This repository contains slides and supplementary materials from events where we presented a talk.
Slides (in reverse-chronological order):
- Suricon - November 2022
- The Data Thread - June 2022
- Potsdam Conference on National CyberSecurity - Jun 2022
- The International Conference on the EU Cyber Act - May 2022
- Suricon - November 2021
- ZeekWeek - October 2021
- Suricon - October 2019
- Zeek Workshop Europe - April 2019
- DFN Conference on Security in Networked Systems - February 2019
- BroCon - October 2018
At Suricon, we showed how you can get more runway out of your EVE JSON logs by compacting them with VAST. We explained how compaction works as a trigger for pipelines that aggregate the EVE logs into a more space-efficient representation.
At The Data Thread, we presented how VAST uses Apache Arrow as data engineering toolkit. We showcase VAST's architecture and how Arrow helps us with interoperability of security data.
At the Potsdam Conference on National CyberSecurity we highlighted one of the core problems of large SOCs: handling the complexity imposed by a myriad of interconnected security tools. We showed how VAST can help from an architectural standpoint, as a "sidecar for the SOC."
At the International Conference on the EU Cyber Act 2022, we co-presented with IBM Security's Jason Keirstead about how standardization alone is insufficient to create an open, interoperable ecosystem of security tools. Going back to the articles in the act, we identified market and operational themes that need to be addressed comprehensively in order to have a real-world impact.
At Suricon 2021 in Boston, we
co-presented with DCSO on a production architecture
for threat-intelligence-based detection that unifies historical and live
alerting. The architecture leverages VAST as embedded telemetry engine
to deliver historical metadata as via Threat
Bus, such that they appear as an alert
event that is indistinguishable from a live alert.
At ZeekWeek 2021, we presented how VAST can become a Zeek logger node and transparently receive logs from a Zeek cluster in an optimal fashion. To this end, we wrote a Broker plugin to acquire the binary log data. We then reverse-engineered the binary message format of batched logs, which allowed us to convert them directly into VAST's data plane using Apache Arrow.
At Suricon 2019 in Amsterdam, we demonstrated how to pivot between different network telemetry with VAST. In particular, we showed how one can extract the PCAP packets corresponding to a specific Suricata alert. The idea is model VAST's schema as a graph, where edges correspond to different types and edges exist if it is possible to join over a common record field. Users just express the pivot destination, e.g., "give me all PCAPs for alerts with severity N of type X".
At the Zeek Workshop Europe at CERN, we showed how to bring together MISP and Zeek.

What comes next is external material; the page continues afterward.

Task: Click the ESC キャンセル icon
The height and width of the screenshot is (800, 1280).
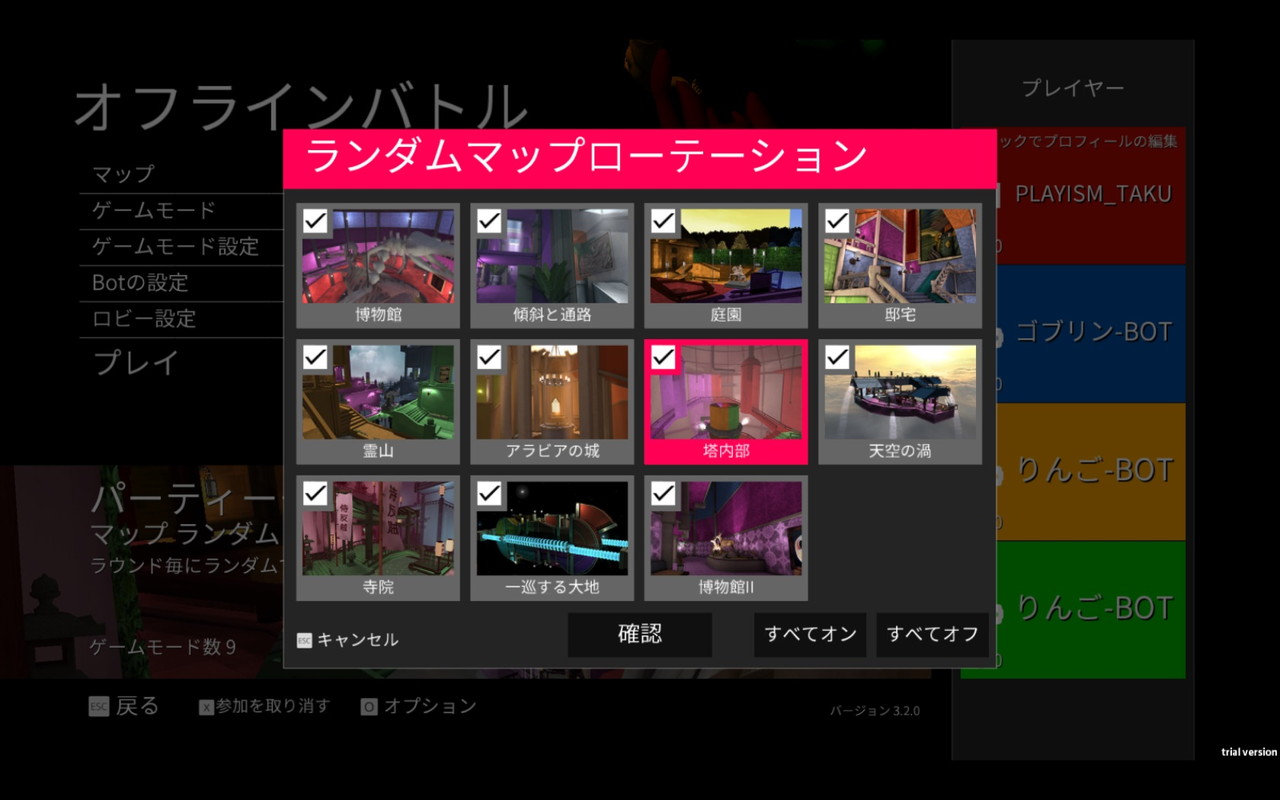Action: (304, 640)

This presentation was a joint talk with Liviu Vâlsan who explained how to use this prototype operationally at the CERN SOC. Our robo investigator expands on our approach that we presented two months earlier (see below). In addition to correlating historical sightings, robo now also interfaces with Zeek to propagate changes to intel in real time and report "noisy" intel items.
At this year's DFN conference on Security in Networked Systems, we gave a demo on how to perform live correlation of threat intelligence with historical data. Concretely, we showed how to tap into MISP feeds in real time and translate new indicators into queries over old data. Our tool reports hits in historical data back to MISP as sightings. This makes it possible to understand whether an organization has been breached even before the indicator became available.
At BroCon 2018 we talked about automated analysis with Broker. We used the example of automatic historic intelligence lookups with VAST to illustrate the Broker API. Additionally, we performed a performance analysis of Broker in terms of throughput and latency. See the brocon18 directory for the complete list of accompanying material.